Eletti dal popolo
In questi ultimi giorni abbiamo visto la caduta di un governo e la nascita del successivo; tutto, ovviamente, secondo le modalità previste dalla nostra Costituzione, quella stessa Costituzione che una schiacciante maggioranza di italiani ha dimostrato di voler difendere con le unghie e con i denti (o, per lo meno, questo in teoria dovrebbe essere il senso dell’esito del referendum del 4 dicembre). Eppure, molti tra coloro che più accanitamente sembravano voler difendere la Costituzione hanno contestato a gran voce (fino al punto di non partecipare al voto sulla fiducia) la legittimità di un governo designato secondo le modalità e le procedure previste dalla Costituzione. Confesso che faccio un po’ fatica a capire la logica che sta dietro a queste contestazioni. Si parla di leader illegittimi perché non scelti dal popolo. Ma chi è il popolo? E con quali modalità si esprime?
Una curiosa moda degli ultimi tempi è quella di considerare “eletto dal popolo” solo un leader che abbia vinto le elezioni quale candidato ufficiale del proprio partito o schieramento, indipendentemente dalle modalità con cui quel partito o schieramento è arrivato a sceglierlo.
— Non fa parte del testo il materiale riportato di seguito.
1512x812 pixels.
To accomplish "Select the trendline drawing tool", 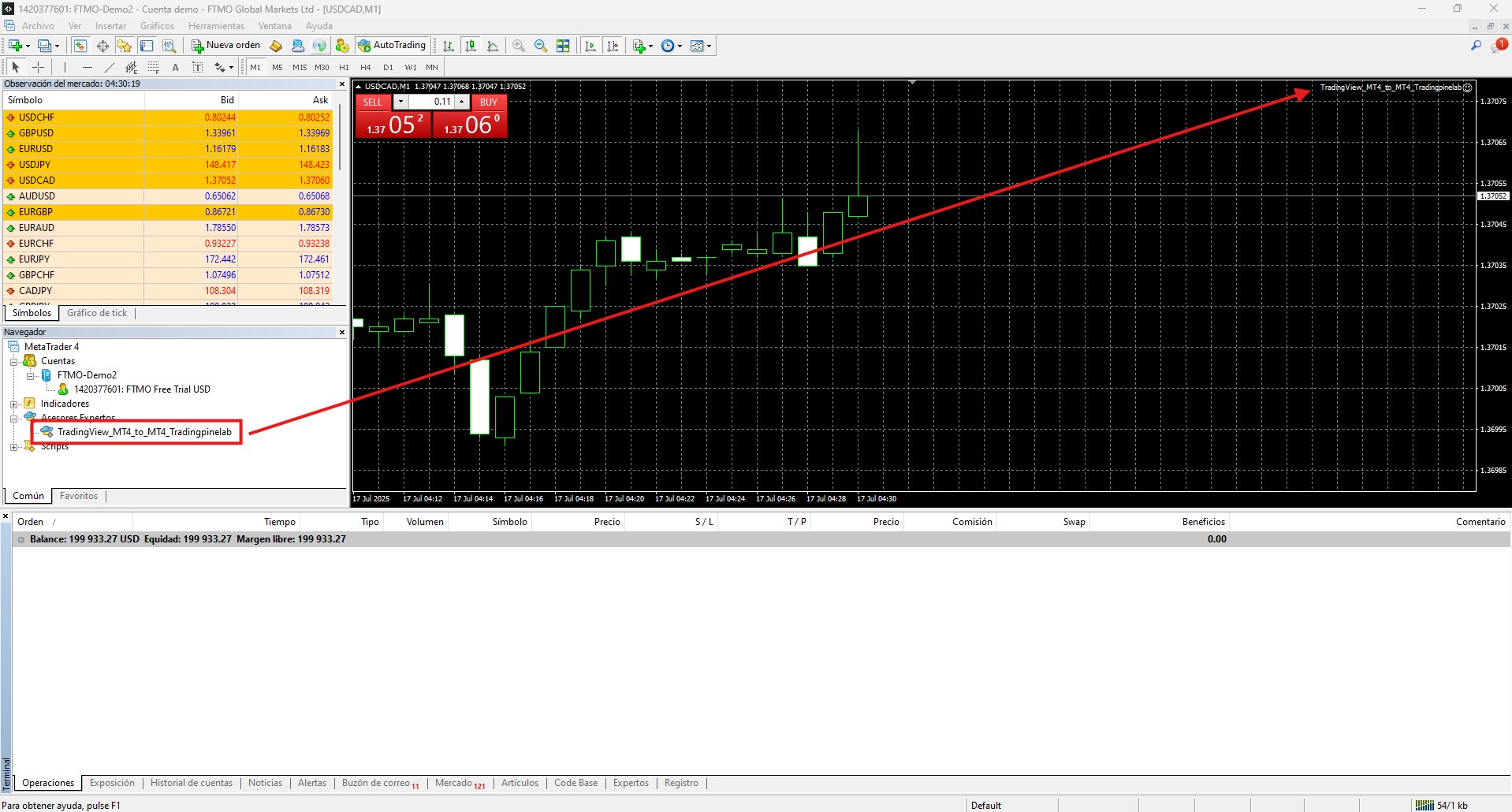I will point(110,68).
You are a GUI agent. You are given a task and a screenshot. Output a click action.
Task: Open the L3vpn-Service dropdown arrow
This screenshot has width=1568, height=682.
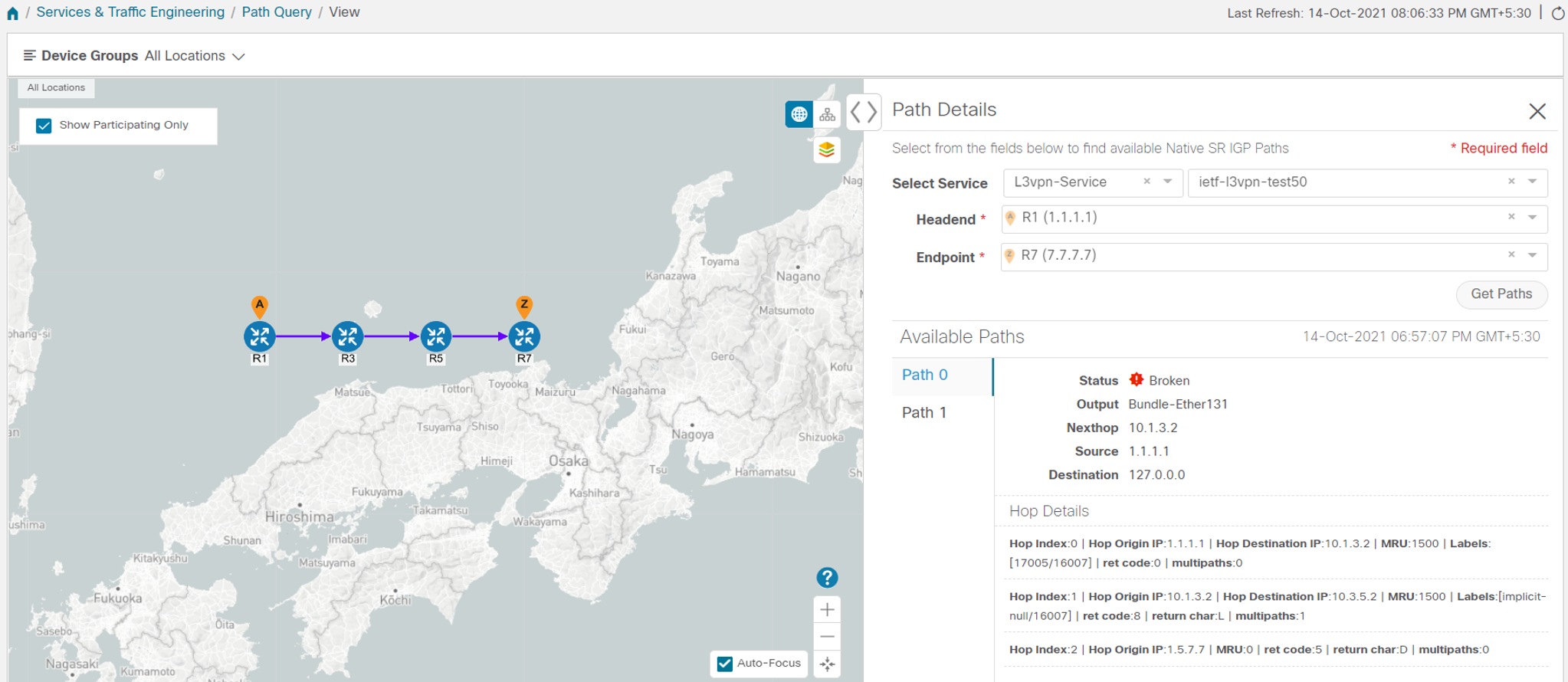[1168, 182]
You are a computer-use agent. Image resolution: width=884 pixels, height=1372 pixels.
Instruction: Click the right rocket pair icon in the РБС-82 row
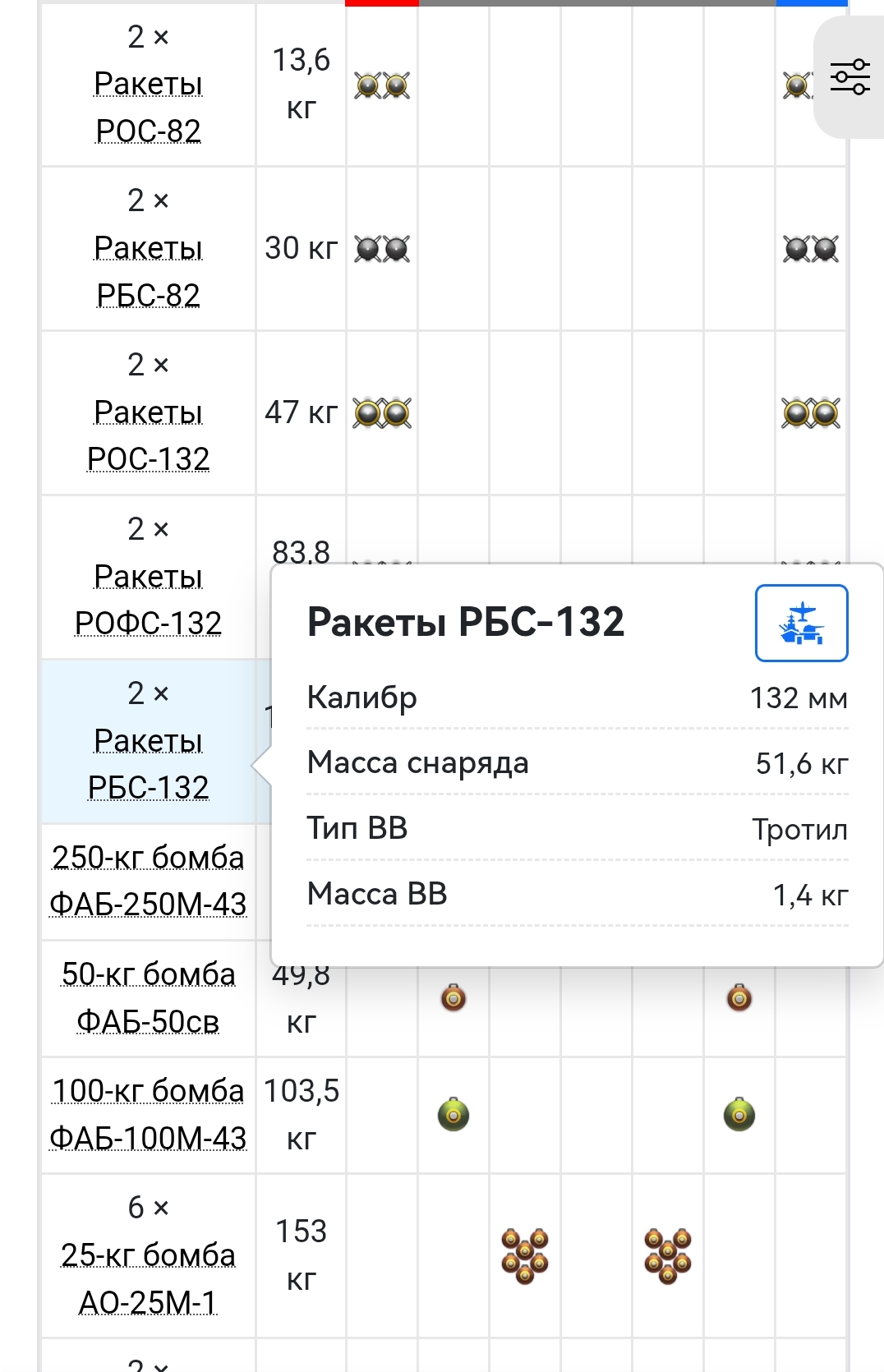(x=811, y=249)
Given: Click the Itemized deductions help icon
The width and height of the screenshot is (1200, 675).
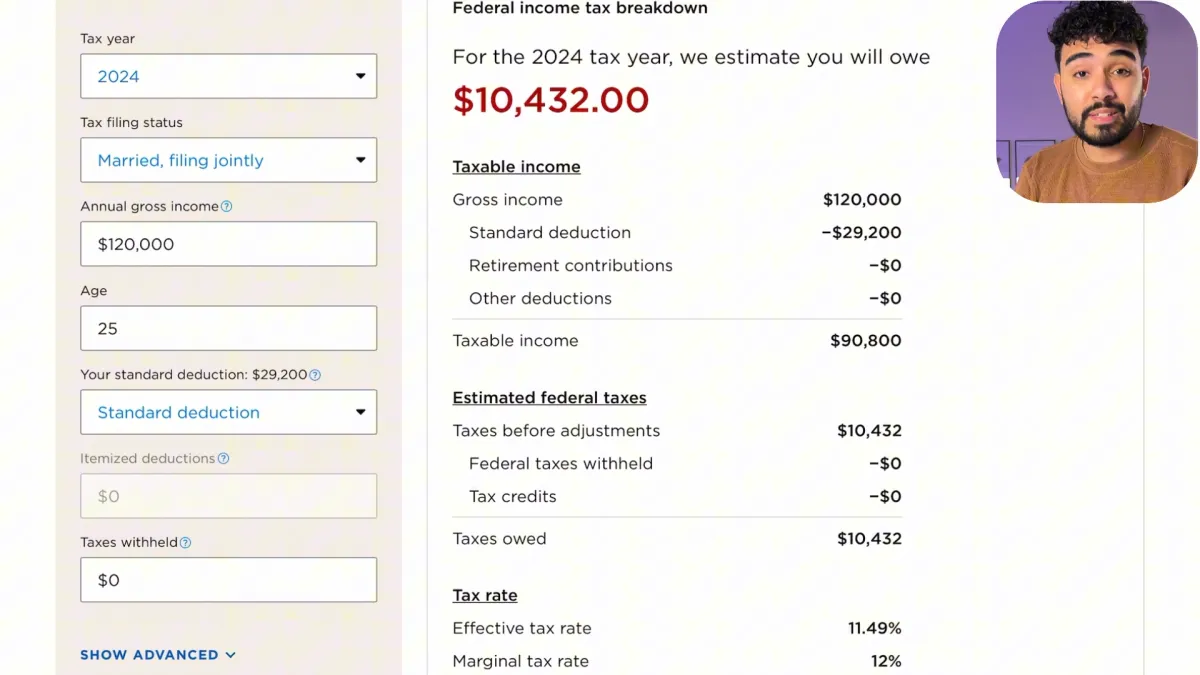Looking at the screenshot, I should pyautogui.click(x=223, y=459).
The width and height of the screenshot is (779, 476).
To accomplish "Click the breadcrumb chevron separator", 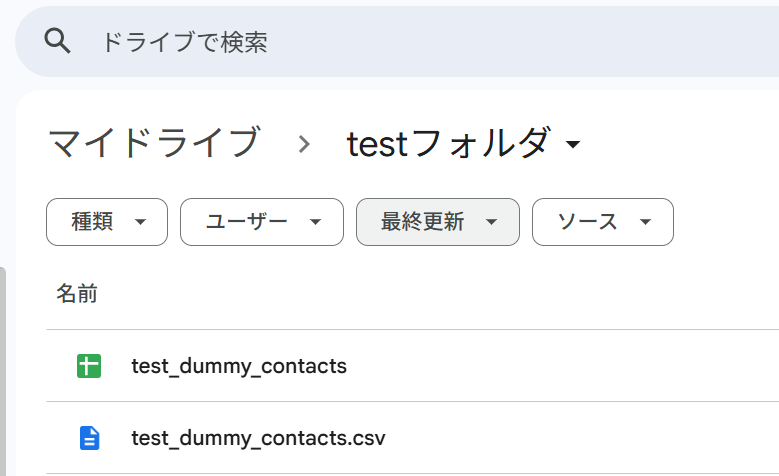I will [304, 144].
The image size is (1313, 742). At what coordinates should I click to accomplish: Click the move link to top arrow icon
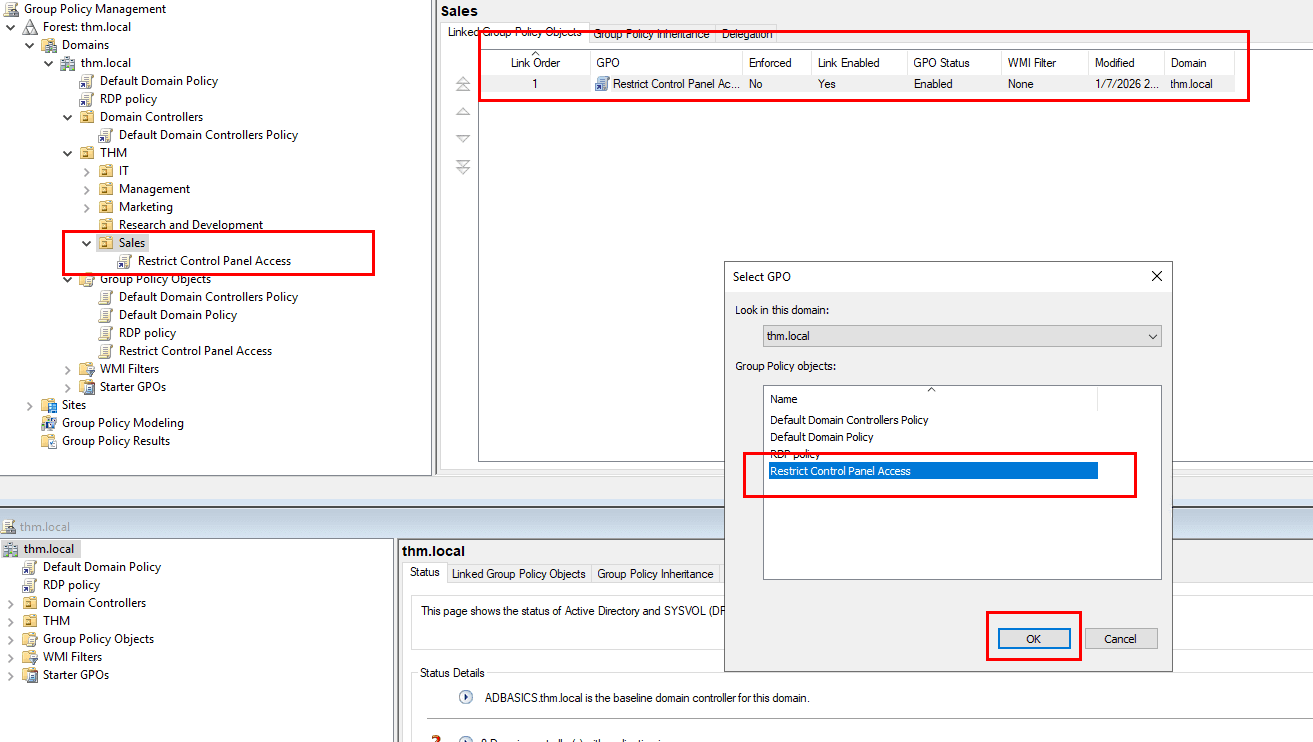[x=462, y=84]
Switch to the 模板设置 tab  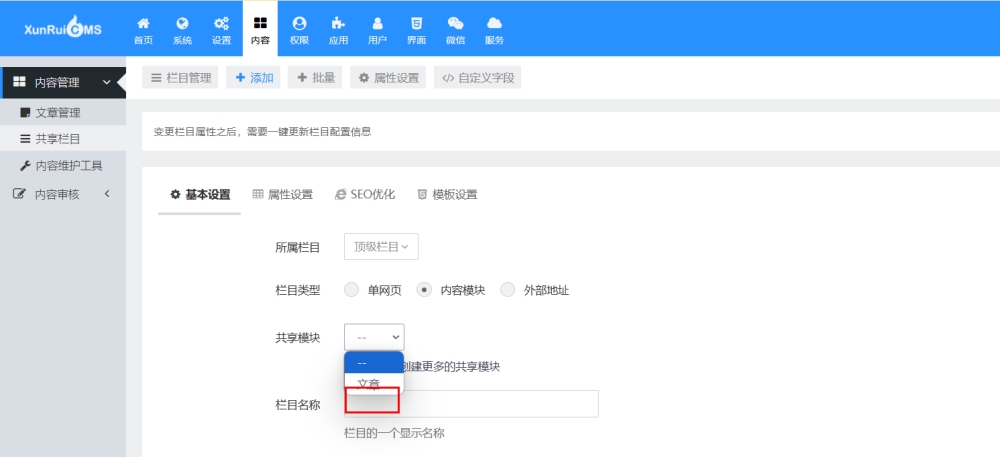coord(447,194)
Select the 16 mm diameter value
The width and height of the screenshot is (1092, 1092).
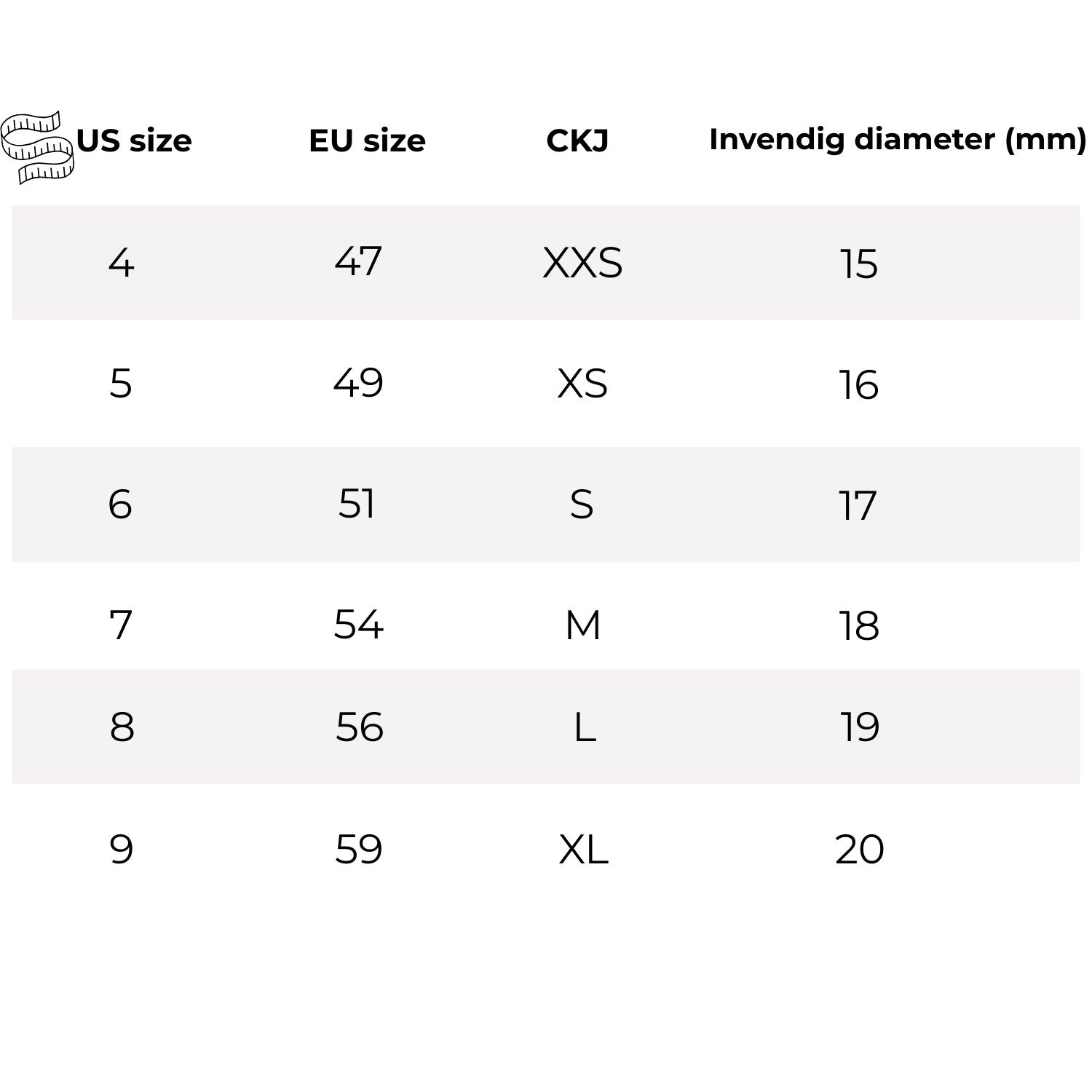point(859,385)
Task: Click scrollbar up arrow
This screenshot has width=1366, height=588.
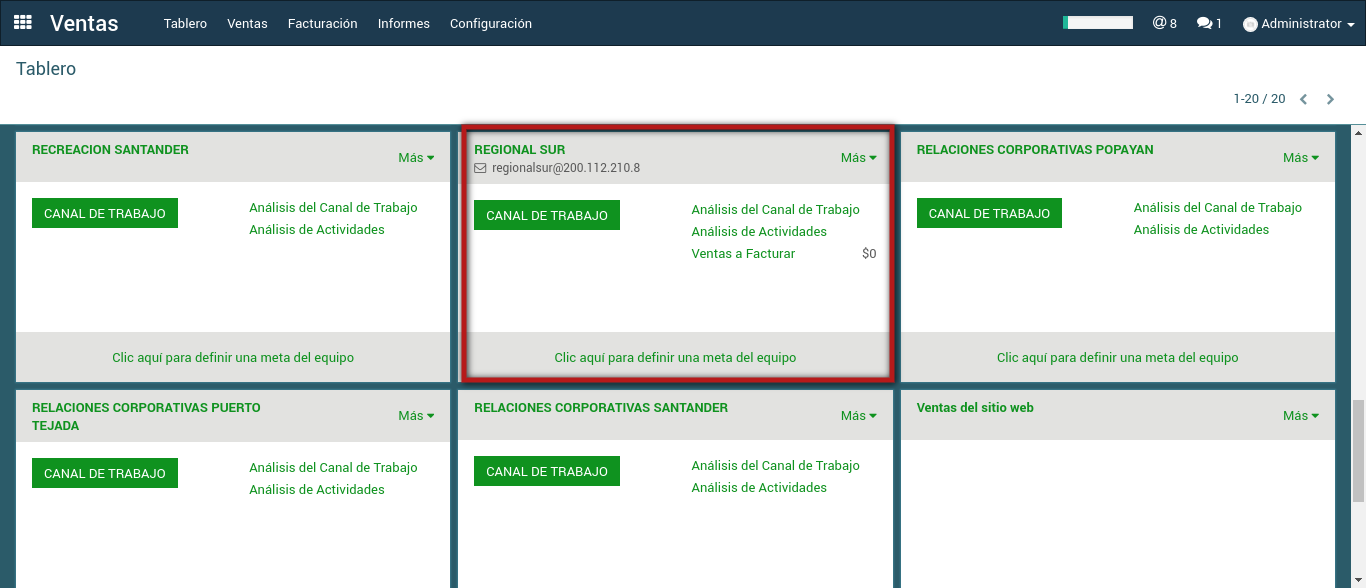Action: click(x=1357, y=132)
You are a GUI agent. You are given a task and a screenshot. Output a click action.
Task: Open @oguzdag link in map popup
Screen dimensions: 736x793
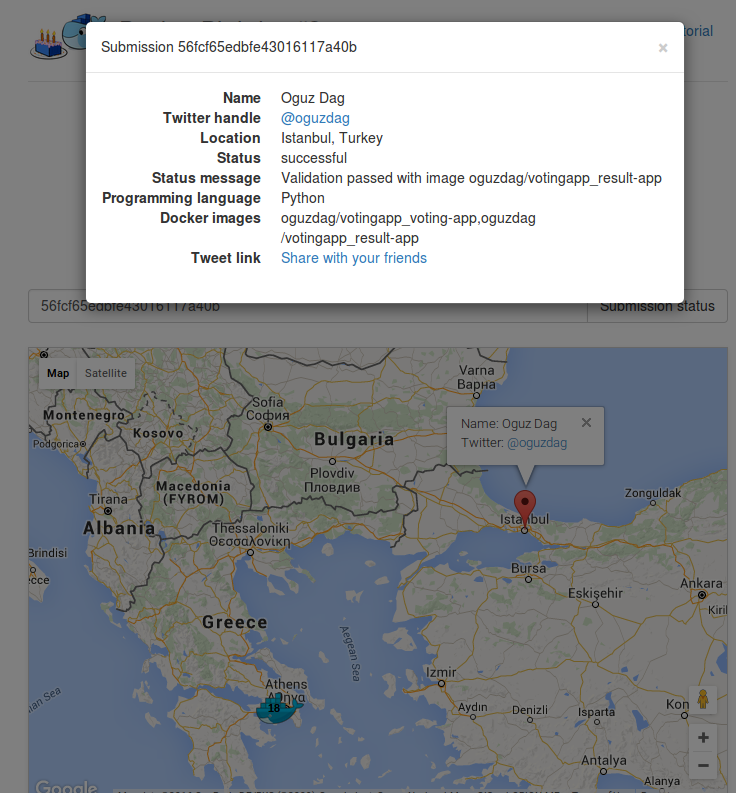click(537, 443)
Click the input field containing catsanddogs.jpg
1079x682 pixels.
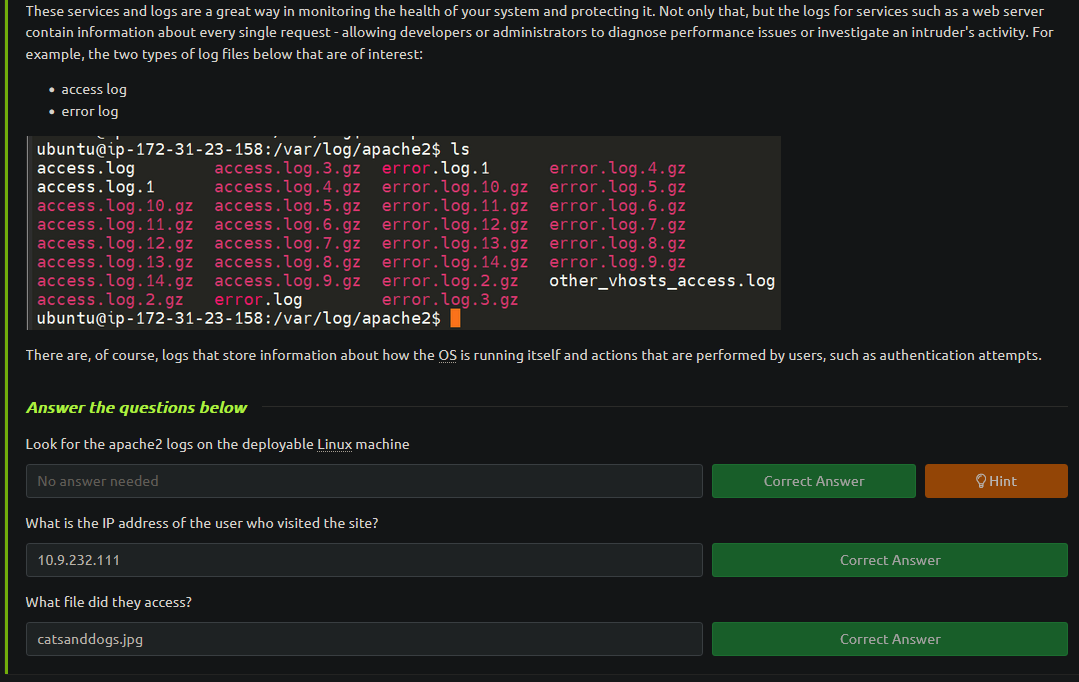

Quindi si considera “eletto dal popolo” un miliardario che ha fondato dal nulla un partito-azienda e per vent’anni ha proclamato di essere lui il leader indiscusso e indiscutibile del centrodestra, senza una reale possibilità di discussione e confronto. E forse tra qualche mese si dichiarerà “eletto dal popolo” un premier che nel migliore dei casi sarà stato scelto da poche migliaia di iscritti attraverso una votazione on line.
Viceversa, non era considerato “eletto dal popolo” il segretario del partito di maggioranza relativa, designato alla segreteria attraverso elezioni primarie a cui avevano partecipato 2.814.881 persone e in cui aveva ricevuto 1.895.332voti.A quanto pare autoproclamarsi o essere designati con pochi voti on line secondo procedure segrete e misteriose suona romantico. Diventare segretario del proprio partito, e di conseguenza premier, perché quasi tre milioni di persone si sono recate a un seggio, hanno atteso pazientemente in coda e hanno espresso il loro voto suona invece freddo e burocratico, lontano dalla mentalità della gente “vera”.
Questa tendenza a gridare alla mancanza di democrazia sulla base di criteri che appaiono ragionevoli solo perché ripetuti ossessivamente mi sembra effettivamente il sintomo di una democrazia in crisi.